Nunavut poverty summit produces “a shared approach to poverty reduction:” Aariak

But Makimaniq action plan isn’t public yet


Premier Eva Aariak and Nunavut Tunngavik Inc.’s vice-president Jack Anawak talk at a press conference to close the territory’s first poverty summit Nov. 30. The product of the summit, the

Premier Eva Aariak and Nunavut Tunngavik Inc.’s vice-president Jack Anawak talk at a press conference to close the territory’s first poverty summit Nov. 30. The product of the summit, the “Makimaniq Plan: A Shared Approach to Poverty Reduction,” should be made public in the coming weeks. (PHOTO BY SARAH ROGERS)

Nunavut’s first territory-wide poverty summit wrapped up in Iqaluit Nov. 30, delivering a vision to cut poverty with the help of all Nunavummiut.

The Poverty Reduction Action Plan produced by the summit is still a few weeks away from release, although the plan has a name – Makimaniq, Inuktitut for “empowerment.”

“We’ve agreed on a shared approach to poverty reduction — a unique Nunavut approach,” said Premier Eva Aariak. “We want to return to self-reliance as a guiding principle.”

The 45 participants at the three-day summit finalized a draft of the plan Nov. 30, which summit hosts says must first be approved before it goes public.

But Aariak’s government has already committed to meet certain objectives by the end of its mandate in 2013, including:

• the revision of the public housing scale, to reduce disincentives to employment and support other social programs. “Some people refrain from acquiring jobs so their rent won’t increase and that has been a major problem,” Aariak said;

• the establishment of a culturally-relevant pilot program for addictions treatment;

• the creation of a Nunavut Food Security Coalition, to strengthen or develop food programs and provide better access to country foods; and,

• the drafting of legislation for the implementation of the long-term Poverty Reduction Action Plan, to “ensure that the momentum created by this work continues beyond the term of any one government or organization,” a Government of Nunavut news release said.

When asked when that might be introduced, Aariak said establishing legislation “doesn’t happen overnight, it takes time.”
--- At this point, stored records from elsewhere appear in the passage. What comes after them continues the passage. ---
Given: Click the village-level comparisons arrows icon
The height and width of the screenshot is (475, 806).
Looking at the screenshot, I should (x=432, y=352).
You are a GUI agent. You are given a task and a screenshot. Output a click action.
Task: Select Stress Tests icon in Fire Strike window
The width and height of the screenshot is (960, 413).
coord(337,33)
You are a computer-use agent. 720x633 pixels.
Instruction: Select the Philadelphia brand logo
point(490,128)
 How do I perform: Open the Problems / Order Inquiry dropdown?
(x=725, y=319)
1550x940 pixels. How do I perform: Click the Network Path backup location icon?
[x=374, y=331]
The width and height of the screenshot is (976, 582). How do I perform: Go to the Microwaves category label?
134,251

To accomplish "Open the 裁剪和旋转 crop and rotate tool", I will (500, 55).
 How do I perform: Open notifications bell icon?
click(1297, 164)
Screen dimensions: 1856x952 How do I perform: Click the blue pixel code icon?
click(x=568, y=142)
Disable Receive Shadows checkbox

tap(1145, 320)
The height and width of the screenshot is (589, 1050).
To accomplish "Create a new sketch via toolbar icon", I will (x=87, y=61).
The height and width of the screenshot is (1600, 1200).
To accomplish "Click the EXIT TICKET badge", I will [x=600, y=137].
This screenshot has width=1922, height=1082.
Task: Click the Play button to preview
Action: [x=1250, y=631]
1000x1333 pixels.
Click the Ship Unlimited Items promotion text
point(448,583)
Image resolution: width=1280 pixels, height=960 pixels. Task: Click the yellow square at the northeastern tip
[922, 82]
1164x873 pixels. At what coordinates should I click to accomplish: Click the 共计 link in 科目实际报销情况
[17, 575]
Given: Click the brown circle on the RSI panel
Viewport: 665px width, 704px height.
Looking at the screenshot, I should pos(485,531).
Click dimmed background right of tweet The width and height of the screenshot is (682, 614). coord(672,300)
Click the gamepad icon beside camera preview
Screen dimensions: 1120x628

The rest of Makimaniq’s action plan will stem from concerns that were identified at roundtable discussions held across Nunavut over the last several months.

The finalized poverty reduction action plan will built around these six major themes:

• health and wellness;

• education skills and development;

• food security and access to country foods;

• housing and income support;

• collaboration and community participation; and,

• community and economic development.

Nunavummiut have already shown they want to be part of Makimaniq, which will be vital for the plan’s success, said NTI’s Jack Anawak.

“People have shown that they want to participate,” he said, “and not just as the recipients of handouts.”

NTI’s resource revenue policy may not factor directly into the action plan, but the $2 billion in royalties it expects to collect from mining projects over the next couple of decades could be a huge windfall for Inuit beneficiaries.

Anawak acknowledged that, but added Nunavummiut would have to be prepared to handle that kind of financial gain.

“What we should be doing is preparing people for the event [where they could] receive a cheque in the mail,” he said. “That kind of education would have to be part of the process.”

But for now, Nunavummiut must wait to see the rest of the Makimaniq’s details, while poverty summit participants review the plan one last time.

The closed-door summit included politicians, social workers, elders and people who have lived in poverty, said Natan Obed, NTI’s director of social and cultural development.

But the closed-door aspect of the meeting wasn’t to exclude the public, but rather to “create a safe environment where they could speak openly,” he said.